For the past five years, its report has contained lists of the top fiction and nonfiction books by grade, for both boys and girls, giving a sense of their reading habits and when kids shift from “Green Eggs and Ham” to “The Outsiders.” In the new report, Renaissance goes beyond the lists to analyze the complexity of kids’ reading material, how much they read, and why it matters.
“Kids who spend a lot of time reading and have success reading are ones who grow most,” says Eric Stickney, Renaissance’s director of educational research. “This raises a lot of questions about the extent to which teachers and parents are providing enough time for students to practice reading.”

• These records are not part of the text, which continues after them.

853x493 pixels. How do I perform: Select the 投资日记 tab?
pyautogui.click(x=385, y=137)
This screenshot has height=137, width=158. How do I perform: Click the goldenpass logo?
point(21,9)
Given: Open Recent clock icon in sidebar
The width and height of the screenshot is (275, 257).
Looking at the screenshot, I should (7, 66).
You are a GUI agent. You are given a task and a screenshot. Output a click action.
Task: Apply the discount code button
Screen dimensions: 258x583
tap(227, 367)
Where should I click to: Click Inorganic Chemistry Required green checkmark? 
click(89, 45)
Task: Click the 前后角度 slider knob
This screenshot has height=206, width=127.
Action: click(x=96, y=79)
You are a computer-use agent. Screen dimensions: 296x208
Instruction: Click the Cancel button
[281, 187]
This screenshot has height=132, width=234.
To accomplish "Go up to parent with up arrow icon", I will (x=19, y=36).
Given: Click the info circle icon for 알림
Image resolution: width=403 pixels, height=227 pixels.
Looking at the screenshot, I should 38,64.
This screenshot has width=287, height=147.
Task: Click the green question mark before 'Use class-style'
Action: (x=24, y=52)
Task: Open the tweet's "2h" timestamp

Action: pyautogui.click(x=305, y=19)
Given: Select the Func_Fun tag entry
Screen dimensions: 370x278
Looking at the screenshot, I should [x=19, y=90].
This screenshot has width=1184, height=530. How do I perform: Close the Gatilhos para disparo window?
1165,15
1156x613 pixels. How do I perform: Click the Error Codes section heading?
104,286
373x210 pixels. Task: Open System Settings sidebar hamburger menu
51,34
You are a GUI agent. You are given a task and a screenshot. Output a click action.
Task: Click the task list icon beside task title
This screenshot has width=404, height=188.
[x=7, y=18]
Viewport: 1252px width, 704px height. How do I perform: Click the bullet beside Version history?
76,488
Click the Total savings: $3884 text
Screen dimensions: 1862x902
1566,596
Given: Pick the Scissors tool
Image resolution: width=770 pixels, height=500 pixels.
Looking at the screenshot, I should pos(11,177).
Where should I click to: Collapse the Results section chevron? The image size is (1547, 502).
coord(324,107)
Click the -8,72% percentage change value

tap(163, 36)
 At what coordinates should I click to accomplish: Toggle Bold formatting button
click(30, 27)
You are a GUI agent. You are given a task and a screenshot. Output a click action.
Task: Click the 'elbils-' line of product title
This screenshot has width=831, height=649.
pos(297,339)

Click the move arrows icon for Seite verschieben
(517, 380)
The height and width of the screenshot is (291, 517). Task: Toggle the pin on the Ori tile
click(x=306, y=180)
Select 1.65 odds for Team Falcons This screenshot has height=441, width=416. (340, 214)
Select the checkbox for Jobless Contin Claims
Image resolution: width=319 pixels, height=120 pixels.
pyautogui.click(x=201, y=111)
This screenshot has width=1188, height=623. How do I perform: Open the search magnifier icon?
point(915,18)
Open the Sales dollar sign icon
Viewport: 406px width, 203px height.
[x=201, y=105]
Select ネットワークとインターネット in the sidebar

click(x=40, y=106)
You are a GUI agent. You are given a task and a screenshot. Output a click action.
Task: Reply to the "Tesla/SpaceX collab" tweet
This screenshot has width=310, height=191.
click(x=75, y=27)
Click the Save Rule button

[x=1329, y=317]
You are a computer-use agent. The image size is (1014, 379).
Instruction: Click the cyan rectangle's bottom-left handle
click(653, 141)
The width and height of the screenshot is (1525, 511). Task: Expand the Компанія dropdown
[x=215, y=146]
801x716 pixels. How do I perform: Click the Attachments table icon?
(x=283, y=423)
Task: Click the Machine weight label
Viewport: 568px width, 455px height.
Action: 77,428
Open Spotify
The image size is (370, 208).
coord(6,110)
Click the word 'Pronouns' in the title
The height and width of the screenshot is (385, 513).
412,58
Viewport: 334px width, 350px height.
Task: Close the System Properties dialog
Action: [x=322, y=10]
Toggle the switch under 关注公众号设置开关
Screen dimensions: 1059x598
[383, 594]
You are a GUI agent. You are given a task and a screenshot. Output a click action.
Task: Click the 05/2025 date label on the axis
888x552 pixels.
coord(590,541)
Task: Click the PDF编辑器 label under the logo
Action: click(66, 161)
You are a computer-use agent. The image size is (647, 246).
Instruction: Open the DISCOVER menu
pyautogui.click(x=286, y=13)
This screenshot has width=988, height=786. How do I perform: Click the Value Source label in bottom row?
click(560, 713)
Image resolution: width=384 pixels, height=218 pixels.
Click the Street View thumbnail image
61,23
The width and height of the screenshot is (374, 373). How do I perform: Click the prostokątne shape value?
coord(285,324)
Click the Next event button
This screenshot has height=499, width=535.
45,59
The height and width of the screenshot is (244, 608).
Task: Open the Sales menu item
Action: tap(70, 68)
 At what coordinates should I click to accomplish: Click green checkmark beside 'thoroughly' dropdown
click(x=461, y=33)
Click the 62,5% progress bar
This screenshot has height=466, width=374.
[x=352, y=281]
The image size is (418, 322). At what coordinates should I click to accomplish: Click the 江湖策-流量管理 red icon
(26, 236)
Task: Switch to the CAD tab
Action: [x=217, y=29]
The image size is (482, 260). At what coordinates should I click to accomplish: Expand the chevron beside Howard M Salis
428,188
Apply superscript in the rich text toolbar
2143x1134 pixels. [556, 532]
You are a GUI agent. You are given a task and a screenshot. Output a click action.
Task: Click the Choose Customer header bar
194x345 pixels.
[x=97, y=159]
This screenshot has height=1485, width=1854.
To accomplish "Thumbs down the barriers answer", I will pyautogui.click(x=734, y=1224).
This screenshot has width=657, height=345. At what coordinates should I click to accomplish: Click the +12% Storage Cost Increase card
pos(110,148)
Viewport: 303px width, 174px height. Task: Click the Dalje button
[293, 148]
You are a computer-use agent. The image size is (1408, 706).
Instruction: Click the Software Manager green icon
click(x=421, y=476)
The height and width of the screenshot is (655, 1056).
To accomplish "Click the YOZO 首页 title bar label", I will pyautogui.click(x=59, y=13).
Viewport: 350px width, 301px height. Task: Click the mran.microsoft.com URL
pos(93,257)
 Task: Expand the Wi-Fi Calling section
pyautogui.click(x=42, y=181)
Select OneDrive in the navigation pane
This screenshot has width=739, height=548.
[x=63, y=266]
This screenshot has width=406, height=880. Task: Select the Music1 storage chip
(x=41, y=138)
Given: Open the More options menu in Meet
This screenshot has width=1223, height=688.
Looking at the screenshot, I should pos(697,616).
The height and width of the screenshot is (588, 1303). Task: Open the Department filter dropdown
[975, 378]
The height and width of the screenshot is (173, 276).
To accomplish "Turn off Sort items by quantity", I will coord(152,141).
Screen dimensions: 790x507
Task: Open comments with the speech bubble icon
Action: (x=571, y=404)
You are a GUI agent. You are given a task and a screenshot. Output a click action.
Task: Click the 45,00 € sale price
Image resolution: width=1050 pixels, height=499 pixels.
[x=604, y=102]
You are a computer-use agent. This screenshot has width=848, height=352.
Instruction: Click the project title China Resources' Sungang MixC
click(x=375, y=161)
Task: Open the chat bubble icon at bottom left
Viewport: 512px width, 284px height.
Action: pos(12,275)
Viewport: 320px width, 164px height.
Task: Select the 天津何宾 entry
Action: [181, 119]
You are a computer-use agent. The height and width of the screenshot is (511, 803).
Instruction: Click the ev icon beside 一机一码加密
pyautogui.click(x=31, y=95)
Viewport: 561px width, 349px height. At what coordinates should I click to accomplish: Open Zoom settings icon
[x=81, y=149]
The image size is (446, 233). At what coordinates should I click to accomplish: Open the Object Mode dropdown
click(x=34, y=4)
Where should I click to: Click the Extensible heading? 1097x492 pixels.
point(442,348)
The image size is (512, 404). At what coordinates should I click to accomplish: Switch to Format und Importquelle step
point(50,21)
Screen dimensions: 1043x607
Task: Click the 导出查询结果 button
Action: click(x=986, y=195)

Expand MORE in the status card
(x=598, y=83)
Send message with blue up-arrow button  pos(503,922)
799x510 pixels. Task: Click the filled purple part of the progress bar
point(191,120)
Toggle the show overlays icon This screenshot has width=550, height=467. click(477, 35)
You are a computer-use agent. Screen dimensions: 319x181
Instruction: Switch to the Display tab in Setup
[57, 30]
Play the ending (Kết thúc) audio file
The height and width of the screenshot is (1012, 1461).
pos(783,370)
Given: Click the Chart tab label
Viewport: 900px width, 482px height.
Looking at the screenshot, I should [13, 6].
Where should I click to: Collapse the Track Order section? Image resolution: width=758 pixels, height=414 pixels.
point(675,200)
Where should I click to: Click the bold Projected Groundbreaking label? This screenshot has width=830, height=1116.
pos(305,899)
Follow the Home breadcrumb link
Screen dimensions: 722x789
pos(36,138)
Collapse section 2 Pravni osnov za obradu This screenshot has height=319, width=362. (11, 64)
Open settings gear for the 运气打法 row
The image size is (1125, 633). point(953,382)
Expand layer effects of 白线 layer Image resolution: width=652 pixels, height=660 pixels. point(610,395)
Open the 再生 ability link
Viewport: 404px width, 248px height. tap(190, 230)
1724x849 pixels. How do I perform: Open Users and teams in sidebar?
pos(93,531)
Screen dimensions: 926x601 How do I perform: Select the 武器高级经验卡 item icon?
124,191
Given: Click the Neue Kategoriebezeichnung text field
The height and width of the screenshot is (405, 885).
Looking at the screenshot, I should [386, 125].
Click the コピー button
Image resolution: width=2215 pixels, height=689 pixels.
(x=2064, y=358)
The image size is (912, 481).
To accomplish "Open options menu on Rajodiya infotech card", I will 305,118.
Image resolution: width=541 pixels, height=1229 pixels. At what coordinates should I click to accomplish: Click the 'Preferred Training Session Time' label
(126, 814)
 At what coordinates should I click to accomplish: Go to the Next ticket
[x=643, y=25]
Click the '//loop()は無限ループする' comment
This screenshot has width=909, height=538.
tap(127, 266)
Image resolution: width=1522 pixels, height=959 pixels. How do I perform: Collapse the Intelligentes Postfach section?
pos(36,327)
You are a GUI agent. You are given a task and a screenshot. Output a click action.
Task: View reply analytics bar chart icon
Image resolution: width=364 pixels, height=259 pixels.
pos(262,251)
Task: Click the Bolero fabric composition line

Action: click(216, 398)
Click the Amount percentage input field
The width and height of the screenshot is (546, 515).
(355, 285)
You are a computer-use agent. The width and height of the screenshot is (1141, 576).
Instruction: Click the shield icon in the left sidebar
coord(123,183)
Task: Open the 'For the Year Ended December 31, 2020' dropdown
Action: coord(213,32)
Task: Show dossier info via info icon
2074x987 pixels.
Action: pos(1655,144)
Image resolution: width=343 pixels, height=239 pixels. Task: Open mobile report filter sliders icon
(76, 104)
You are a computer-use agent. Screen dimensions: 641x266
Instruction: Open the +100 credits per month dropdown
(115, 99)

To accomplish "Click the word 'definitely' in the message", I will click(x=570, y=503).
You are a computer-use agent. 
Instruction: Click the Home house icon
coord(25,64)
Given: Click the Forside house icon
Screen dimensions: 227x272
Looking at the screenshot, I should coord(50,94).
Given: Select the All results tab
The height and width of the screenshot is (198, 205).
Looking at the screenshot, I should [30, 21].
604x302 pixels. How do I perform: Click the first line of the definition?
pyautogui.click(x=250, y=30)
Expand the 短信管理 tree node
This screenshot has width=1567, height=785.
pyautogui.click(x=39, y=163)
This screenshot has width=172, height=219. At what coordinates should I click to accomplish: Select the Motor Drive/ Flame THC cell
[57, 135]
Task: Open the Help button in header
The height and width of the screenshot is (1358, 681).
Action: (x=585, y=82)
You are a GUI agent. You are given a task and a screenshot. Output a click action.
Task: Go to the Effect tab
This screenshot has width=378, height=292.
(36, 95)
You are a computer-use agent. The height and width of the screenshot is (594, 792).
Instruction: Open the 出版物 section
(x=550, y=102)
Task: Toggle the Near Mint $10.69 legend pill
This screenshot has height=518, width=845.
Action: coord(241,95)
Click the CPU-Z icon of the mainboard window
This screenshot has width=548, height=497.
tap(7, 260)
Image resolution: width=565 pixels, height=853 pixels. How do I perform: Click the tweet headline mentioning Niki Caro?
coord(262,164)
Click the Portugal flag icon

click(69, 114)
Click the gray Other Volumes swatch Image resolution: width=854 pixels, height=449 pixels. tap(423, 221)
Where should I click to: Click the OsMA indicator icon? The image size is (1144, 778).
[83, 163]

Research indicates that students who spend at least 30 minutes a day reading independently, at an appropriate “challenge” level (where they can understand at least 85 percent of what they read), experience the most growth in reading, according to the report. And yet just over a quarter of students in Renaissance’s study read that often, and nearly half read for less than 15 minutes a day.
Students’ reading amount peaks in sixth grade, when they read about 436,000 words per year in books, and then falls to the low 300,000s by the end of high school. Girls, however, tend to read a lot more than boys: The average girl reads some 3.8 million words between Grades 1 and 12, about 25 percent more than the average boy, who reads about 3 million.
“A key cornerstone of reading comprehension is vocabulary,” Mr. Stickney says. “A lot of the words that need to be learned are encountered in literature.... Over time, boys are at a disadvantage because they’re just not getting enough exposure to vocabulary.”
The report also tracks complexity, measuring how challenging books are with the so-called ATOS formula. New standards have specified that reading should rise in complexity as students get older to prepare them for the more complex reading they’re likely to encounter in college or careers. But by the end of high school, the average complexity of the books that 12th-graders are reading is 5.2 on the ATOS scale--a far cry from what standards say they should be reading--between 9.7 and 14.1 for high school--and far lower than the complexity of the average New York Times article (10.6) or college textbook (13.8).
“In elementary school, kids being asked to [read appropriately difficult books], and they can handle it,” says Stickney. By high school, less than 15 percent of students read one or more books in their target range.